La plupart des maladies génétiques connues sont rares mais prises toutes ensemble, elles concernent 2 % à 3 % de la population. De l’ordre de 15 000 à 20 000 nouveaux malades sont recensés chaque année en France. Beaucoup de ces pathologies sont sévères, affectant l’espérance de la vie et la qualité de vie alors que seule une petite minorité dispose aujourd’hui d’un traitement curatif. Le diagnostic inattendu d’une telle maladie est un drame qui vient bouleverser la vie du cercle familial. Pourrait-on envisager de les prévenir ?
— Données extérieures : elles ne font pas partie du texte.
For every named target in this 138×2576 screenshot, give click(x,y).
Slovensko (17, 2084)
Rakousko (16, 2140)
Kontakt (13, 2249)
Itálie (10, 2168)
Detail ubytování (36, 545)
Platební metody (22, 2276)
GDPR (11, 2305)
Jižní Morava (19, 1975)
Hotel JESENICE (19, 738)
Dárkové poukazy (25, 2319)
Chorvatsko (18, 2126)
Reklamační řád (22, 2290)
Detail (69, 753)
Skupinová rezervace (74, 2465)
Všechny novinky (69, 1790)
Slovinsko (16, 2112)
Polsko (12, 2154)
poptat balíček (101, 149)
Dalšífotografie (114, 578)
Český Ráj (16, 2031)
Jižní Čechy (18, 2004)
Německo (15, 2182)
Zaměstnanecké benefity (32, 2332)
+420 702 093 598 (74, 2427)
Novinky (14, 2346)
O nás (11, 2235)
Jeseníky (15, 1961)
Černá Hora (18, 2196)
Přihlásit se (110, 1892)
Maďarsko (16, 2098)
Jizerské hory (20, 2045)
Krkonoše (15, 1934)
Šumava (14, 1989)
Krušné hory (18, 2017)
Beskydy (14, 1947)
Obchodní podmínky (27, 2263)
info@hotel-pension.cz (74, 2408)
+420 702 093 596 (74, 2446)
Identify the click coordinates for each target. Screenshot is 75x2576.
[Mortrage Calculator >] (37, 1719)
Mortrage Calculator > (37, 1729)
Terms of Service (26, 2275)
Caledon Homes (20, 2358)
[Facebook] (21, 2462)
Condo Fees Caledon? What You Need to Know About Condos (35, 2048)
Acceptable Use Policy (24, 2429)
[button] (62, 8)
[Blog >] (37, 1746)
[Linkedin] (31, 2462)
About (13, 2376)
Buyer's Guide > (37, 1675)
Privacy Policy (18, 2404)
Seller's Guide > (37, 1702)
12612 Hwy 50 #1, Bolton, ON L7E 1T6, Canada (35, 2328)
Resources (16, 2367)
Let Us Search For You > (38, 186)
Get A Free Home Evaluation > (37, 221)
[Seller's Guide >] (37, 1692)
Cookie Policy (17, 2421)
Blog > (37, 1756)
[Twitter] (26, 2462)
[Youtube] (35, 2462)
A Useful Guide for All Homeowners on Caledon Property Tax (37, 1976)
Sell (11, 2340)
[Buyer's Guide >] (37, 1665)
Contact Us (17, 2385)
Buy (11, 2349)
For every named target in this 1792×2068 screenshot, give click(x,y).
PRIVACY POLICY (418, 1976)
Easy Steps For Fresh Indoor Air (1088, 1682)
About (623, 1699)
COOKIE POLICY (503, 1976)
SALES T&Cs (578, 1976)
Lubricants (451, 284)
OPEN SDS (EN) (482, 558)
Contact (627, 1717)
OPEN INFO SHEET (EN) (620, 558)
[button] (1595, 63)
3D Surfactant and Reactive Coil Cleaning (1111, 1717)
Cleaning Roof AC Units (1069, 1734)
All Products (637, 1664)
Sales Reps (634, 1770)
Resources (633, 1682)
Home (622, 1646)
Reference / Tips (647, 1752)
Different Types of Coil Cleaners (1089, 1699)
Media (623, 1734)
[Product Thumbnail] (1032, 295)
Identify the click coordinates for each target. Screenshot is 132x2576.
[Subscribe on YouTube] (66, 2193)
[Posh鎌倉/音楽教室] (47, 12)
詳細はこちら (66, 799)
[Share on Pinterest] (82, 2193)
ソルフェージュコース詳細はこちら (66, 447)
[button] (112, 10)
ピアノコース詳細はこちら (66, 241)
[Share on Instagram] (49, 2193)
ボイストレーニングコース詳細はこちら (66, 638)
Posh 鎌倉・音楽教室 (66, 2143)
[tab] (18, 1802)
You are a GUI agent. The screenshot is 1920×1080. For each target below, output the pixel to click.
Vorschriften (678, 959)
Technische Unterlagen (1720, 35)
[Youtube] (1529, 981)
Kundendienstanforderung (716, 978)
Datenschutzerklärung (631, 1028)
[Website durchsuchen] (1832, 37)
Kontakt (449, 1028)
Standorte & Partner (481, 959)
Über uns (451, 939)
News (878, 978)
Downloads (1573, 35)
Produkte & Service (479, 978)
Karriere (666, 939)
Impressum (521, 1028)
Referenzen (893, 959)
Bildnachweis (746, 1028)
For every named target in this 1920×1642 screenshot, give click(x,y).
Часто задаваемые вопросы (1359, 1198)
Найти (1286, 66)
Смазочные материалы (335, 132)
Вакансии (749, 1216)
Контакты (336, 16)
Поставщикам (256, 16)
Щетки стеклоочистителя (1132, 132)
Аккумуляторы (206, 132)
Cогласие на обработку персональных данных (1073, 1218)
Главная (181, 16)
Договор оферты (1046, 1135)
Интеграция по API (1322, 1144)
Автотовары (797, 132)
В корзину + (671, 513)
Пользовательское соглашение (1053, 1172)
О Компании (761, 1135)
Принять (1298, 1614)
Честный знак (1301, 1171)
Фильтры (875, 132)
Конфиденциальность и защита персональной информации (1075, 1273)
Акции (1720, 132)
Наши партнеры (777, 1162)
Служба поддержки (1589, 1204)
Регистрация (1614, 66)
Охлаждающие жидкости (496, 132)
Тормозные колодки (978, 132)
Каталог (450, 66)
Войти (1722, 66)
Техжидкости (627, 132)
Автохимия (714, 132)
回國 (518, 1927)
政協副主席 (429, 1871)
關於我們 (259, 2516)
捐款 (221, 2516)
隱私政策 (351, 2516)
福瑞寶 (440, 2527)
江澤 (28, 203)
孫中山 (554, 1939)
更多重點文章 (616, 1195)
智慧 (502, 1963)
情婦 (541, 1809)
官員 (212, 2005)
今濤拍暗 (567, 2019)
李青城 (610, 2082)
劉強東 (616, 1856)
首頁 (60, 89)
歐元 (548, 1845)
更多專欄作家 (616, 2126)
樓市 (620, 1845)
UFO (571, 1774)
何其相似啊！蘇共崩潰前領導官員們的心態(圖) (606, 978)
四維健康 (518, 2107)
Il paraît a priori surprenant de se poser la question dans la mesure où ces maladies sont la conséquence de la transmission d’une anomalie génétique (mutation) portée par chacun des parents dans la majorité des cas ou par un seul, la mère s’il s’agit d’une maladie de transmission liée au chromosome X, comme l’hémophilie par exemple. Lorsque le risque est connu du fait d’antécédents dans la famille, on peut proposer, pour les maladies sévères et si la famille le souhaite, un diagnostic prénatal qui peut aboutir à une interruption de la grossesse si le fœtus est atteint ou bien à un diagnostic préimplantatoire après fécondation in vitro et sélection des embryons non affectés. Mais en l’absence d’antécédents, la majorité des cas, quelles solutions ?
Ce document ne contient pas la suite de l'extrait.